Project Summary

In this critical moment, COVID-19 data is being collected, released, analyzed, interpreted, and used to inform recovery and response efforts. D4BL has worked to consolidate state level data to explore the disproportionate impact of COVID-19 on Black people in the US. The D4BL COVID-19 Dataset captures state-level COVID-19 cases and deaths for Black people in the United States. D4BL established a team of volunteer data scientists to develop a codebase for automating the data extraction from state websites and storing it into this dataset. Click the link below to download the dataset or explore our codebase on github: https://github.com/d4bl/COVID19_tracker_data_extraction

COVID19 Data Extraction Script on GitHub

Download Latest Combined Data Output (CSV)
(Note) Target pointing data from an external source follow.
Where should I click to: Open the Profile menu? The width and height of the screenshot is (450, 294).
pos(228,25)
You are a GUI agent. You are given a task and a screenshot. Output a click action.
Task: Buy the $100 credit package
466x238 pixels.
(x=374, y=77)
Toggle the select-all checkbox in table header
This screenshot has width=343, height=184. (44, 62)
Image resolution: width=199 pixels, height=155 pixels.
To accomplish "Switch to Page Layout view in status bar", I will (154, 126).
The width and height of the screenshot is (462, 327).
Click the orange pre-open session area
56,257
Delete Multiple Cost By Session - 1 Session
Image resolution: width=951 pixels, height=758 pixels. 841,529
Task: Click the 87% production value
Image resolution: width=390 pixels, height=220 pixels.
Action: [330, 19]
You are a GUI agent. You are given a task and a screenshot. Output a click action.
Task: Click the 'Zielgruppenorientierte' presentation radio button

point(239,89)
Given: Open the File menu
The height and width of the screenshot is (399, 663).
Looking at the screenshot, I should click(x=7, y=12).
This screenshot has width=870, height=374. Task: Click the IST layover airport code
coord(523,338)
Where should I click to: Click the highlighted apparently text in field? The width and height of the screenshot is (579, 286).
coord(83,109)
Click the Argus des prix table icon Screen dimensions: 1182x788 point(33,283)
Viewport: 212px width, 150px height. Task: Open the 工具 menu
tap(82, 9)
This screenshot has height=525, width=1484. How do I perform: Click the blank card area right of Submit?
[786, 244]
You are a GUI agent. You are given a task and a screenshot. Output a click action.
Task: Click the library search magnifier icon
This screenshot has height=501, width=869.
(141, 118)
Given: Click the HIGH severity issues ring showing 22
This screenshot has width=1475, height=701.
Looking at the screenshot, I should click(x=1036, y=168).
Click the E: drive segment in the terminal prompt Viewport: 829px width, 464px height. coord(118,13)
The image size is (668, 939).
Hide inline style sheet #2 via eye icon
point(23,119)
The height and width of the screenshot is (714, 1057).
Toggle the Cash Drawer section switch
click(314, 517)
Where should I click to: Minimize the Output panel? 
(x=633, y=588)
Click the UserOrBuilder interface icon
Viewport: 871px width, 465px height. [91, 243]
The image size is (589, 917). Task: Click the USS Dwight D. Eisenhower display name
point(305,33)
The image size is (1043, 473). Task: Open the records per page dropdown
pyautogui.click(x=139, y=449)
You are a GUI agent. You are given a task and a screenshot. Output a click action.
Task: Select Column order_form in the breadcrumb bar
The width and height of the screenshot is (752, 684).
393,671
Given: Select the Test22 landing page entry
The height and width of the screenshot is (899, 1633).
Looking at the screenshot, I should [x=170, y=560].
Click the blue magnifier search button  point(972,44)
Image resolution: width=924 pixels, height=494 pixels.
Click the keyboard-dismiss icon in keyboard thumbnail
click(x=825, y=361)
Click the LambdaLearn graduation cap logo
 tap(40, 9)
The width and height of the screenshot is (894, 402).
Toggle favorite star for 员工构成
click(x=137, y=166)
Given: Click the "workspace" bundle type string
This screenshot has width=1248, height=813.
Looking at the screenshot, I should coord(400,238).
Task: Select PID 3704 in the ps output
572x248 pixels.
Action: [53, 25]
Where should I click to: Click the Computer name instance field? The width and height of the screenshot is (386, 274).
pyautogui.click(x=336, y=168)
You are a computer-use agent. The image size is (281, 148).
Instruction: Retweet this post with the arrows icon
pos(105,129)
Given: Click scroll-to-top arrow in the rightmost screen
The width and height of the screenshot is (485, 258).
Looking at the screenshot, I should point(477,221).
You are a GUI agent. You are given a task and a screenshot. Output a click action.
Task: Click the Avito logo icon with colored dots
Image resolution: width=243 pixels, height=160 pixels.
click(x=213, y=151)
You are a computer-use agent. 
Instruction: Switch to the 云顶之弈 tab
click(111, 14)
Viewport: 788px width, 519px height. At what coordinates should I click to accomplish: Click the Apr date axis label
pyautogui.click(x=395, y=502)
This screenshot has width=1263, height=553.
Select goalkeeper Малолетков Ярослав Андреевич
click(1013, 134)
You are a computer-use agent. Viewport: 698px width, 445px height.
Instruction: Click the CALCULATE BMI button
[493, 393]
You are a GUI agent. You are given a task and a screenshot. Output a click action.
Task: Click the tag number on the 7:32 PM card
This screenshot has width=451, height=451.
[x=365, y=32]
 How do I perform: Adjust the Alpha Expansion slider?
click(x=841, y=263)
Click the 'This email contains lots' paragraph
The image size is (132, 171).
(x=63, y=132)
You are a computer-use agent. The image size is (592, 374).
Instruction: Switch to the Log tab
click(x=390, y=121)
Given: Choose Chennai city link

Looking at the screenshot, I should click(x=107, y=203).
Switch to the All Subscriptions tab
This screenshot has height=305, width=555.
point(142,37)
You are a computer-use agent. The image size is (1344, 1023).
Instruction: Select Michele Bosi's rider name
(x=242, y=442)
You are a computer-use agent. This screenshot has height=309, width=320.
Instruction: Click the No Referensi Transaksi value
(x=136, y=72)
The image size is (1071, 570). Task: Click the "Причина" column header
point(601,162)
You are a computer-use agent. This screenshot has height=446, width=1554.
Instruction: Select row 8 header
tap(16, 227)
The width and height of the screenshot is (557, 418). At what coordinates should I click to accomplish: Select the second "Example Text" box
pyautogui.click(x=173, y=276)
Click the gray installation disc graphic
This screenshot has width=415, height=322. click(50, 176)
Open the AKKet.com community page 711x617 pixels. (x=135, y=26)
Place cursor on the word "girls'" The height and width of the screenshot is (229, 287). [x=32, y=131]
How D4BL Built This Dataset, and Why:

We, at Data for Black Lives, assert that public health data must always be interpreted in the proper historical context considering the various elements of structural racism that shape the American public health ecosystem. We emphasize the importance of considering potential impact and power surrounding whose voices are driving the interpretations of these disparities and informing proposed solutions. This is a critical moment where people are largely considering the question: why are Black people particularly vulnerable and over-represented among COVID-19 cases and deaths? The conditions that make Black communities vulnerable to the virus are the same conditions that make Black communities vulnerable to the daily harms of structural racism.

In April 2020, we convened a Movement Pulsecheck to explore this in-depth. Additionally, we began tracking which states were releasing COVID-19 data on cases and deaths disaggregated by race. We released a public demand for all states to report this data in support of monitoring the ways structural racism exacerbates the pandemic. By the end of April 2020, we began establishing the COVID-19 Data Tracker that captures the number of Black folks reported as having tested positive for or died from COVID-19.

The first iteration of this dataset involved manually clicking on each state website, taking down the number of cases and deaths for Black people, and populating that data into a google sheet. Over time, as more states began reporting and we contemplated how data might change day to day, we set out on a mission to build a code base that scrapes COVID-19 race/ethnicity data from official state websites in an automated fashion and combines these daily snapshots into a publicly available dataset.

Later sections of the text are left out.